Derek Pratt

Personal information
- Full name: Derek Edward Pratt
- Born: 31 October 1925 Balham, London, England
- Died: 10 January 1997 (aged 71) Banstead, Surrey, England
- Batting: Right-handed
- Bowling: Leg break
- Relations: Ron Pratt (brother)

Domestic team information
- 1958–1963: Bedfordshire
- 1954–1957: Surrey

Career statistics
| Competition | First-class |
| Matches | 9 |
| Runs scored | 171 |
| Batting average | 21.37 |
| 100s/50s | –/– |
| Top score | 33 |
| Balls bowled | 765 |
| Wickets | 13 |
| Bowling average | 30.15 |
| 5 wickets in innings | 1 |
| 10 wickets in match | – |
| Best bowling | 6/119 |
| Catches/stumpings | 4/– |
- Source: Cricinfo, 27 August 2012

= Derek Pratt (cricketer) =

English cricketer

Derek Edward Pratt (31 October 1925 - 10 January 1997) was an English cricketer. Pratt was a right-handed batsman who bowled leg break. He was born at Balham, London.

Pratt made his first-class debut for Surrey against Cambridge University in 1954 at Fenner's.
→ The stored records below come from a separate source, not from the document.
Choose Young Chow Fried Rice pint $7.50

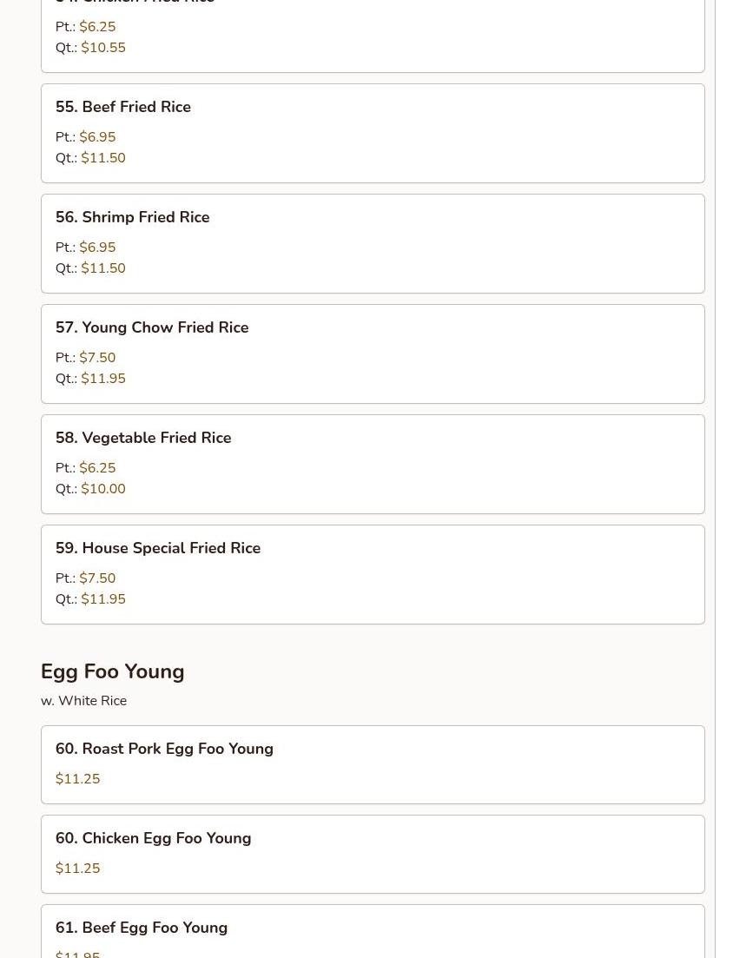pos(97,358)
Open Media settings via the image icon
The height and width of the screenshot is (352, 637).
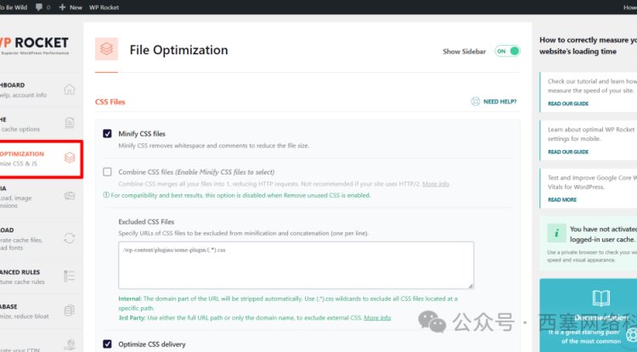(x=70, y=195)
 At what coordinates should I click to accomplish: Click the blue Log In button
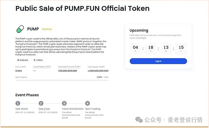158,61

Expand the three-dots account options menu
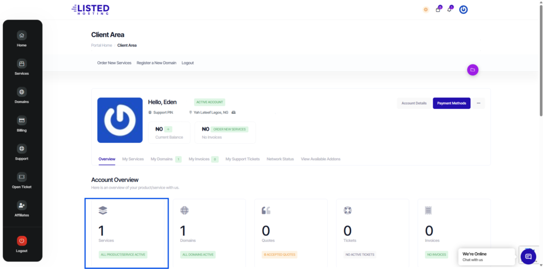click(478, 103)
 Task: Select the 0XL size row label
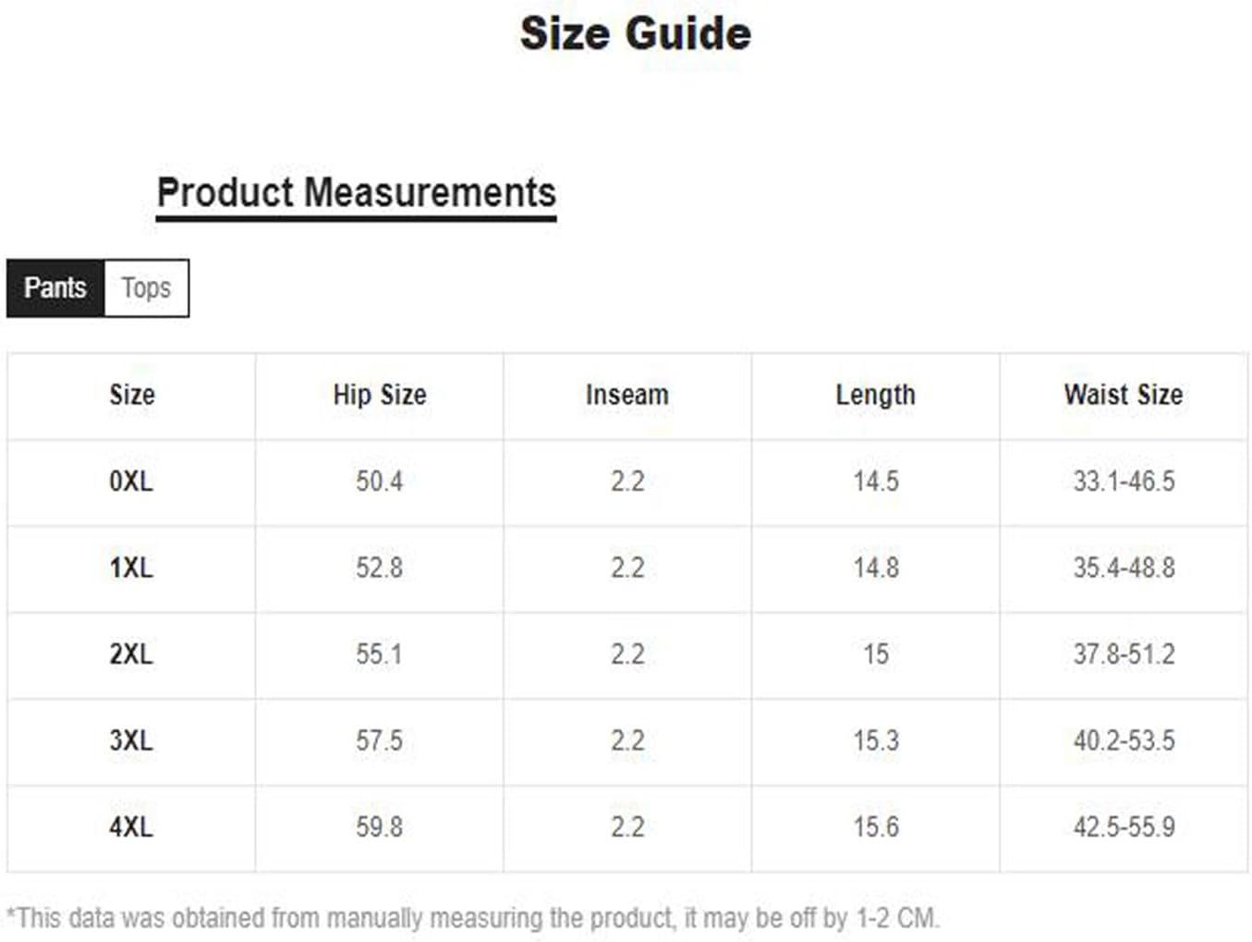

He made eight further first-class appearances for Surrey, the last of which came against Oxford University in 1957. In his nine first-class appearances for Surrey, he scored 171 runs at an average of 21.37, with a high score of 33. With the ball, he took 13 wickets at a bowling average of 30.15, with best figures of 6/119. These figures represented his only five wicket haul and came against the Combined Services in 1956 at The Oval. He joined Bedfordshire in 1958, making his debut for the county against Cambridgeshire in the Minor Counties Championship. He played minor counties cricket for Bedfordshire from 1958 to 1963, making a total of 35 appearances, the last of which came against Staffordshire.

He died at Banstead, Surrey, on 10 January 1997. His brother, Ronald, also played first-class cricket.